BEGIN
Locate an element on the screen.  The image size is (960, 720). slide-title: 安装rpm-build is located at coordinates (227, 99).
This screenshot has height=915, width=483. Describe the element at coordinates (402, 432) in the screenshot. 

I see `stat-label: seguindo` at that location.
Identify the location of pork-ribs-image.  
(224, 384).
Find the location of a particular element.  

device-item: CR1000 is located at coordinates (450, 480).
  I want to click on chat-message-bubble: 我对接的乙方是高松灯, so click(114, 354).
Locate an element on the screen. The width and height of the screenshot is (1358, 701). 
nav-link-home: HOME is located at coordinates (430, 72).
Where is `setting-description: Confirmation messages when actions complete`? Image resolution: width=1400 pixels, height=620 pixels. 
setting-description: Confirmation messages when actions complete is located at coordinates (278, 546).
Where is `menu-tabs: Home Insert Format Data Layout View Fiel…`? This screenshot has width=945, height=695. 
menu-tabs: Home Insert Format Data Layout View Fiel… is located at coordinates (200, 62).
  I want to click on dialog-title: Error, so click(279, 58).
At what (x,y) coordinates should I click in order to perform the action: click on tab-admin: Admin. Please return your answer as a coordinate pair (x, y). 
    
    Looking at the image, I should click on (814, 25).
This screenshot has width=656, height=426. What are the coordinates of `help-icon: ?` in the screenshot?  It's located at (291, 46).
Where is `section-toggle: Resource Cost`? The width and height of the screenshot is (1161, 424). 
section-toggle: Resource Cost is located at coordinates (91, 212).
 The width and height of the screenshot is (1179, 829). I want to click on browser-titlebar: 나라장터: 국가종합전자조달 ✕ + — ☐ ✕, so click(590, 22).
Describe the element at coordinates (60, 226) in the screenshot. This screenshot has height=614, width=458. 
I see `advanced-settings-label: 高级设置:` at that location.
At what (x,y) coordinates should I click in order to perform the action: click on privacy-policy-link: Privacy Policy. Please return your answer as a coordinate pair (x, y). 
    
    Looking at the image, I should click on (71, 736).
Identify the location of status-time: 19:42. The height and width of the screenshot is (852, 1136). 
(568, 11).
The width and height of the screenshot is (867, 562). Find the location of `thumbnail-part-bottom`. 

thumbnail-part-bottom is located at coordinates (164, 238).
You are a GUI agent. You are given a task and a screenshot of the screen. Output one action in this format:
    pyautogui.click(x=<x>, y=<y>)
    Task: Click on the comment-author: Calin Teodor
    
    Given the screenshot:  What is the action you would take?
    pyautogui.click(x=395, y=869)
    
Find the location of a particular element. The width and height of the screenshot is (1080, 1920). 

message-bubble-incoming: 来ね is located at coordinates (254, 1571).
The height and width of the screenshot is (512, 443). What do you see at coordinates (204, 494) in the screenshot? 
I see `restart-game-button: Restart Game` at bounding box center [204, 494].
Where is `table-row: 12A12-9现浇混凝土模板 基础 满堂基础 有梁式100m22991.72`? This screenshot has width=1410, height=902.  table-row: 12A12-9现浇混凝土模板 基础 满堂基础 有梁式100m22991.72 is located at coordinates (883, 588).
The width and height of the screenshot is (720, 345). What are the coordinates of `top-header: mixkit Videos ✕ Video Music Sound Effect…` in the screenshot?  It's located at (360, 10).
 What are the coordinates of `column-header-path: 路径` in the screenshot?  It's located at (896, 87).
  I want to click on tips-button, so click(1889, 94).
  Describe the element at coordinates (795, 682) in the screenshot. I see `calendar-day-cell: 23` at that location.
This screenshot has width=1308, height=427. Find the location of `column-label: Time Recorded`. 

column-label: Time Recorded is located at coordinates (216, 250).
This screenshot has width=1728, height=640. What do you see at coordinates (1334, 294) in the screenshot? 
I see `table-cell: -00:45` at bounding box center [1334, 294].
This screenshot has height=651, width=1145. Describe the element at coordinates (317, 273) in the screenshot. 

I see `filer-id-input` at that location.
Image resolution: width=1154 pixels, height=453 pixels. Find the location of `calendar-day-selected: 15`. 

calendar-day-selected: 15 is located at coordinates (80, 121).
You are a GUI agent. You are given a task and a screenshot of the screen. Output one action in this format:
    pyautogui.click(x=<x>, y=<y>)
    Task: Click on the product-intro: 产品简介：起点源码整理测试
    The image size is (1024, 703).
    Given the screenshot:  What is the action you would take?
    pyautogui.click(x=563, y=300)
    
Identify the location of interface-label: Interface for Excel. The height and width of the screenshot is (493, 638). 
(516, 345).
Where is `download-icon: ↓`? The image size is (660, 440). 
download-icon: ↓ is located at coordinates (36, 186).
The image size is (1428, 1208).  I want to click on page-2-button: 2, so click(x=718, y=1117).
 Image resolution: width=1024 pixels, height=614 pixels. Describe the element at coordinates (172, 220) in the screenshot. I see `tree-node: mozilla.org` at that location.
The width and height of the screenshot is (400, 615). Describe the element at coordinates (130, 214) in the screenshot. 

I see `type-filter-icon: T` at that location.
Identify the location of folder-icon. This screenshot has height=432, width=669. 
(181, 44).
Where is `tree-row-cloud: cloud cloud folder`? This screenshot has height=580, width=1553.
END
**WORK INSTRUCTIONS**
Can you rewrite the lines of the data starting at the one containing "Identify the location of status-time: 19:42." and ending at the one containing "pyautogui.click(x=395, y=869)", with "GUI agent" replaced by "screen assistant" and nothing else changed? Give only those lines.

**EXERCISE SOLUTION**
Identify the location of status-time: 19:42. The height and width of the screenshot is (852, 1136). 
(568, 11).
The width and height of the screenshot is (867, 562). Find the location of `thumbnail-part-bottom`. 

thumbnail-part-bottom is located at coordinates (164, 238).
You are a screen assistant. You are given a task and a screenshot of the screen. Output one action in this format:
    pyautogui.click(x=<x>, y=<y>)
    Task: Click on the comment-author: Calin Teodor
    
    Given the screenshot:  What is the action you would take?
    pyautogui.click(x=395, y=869)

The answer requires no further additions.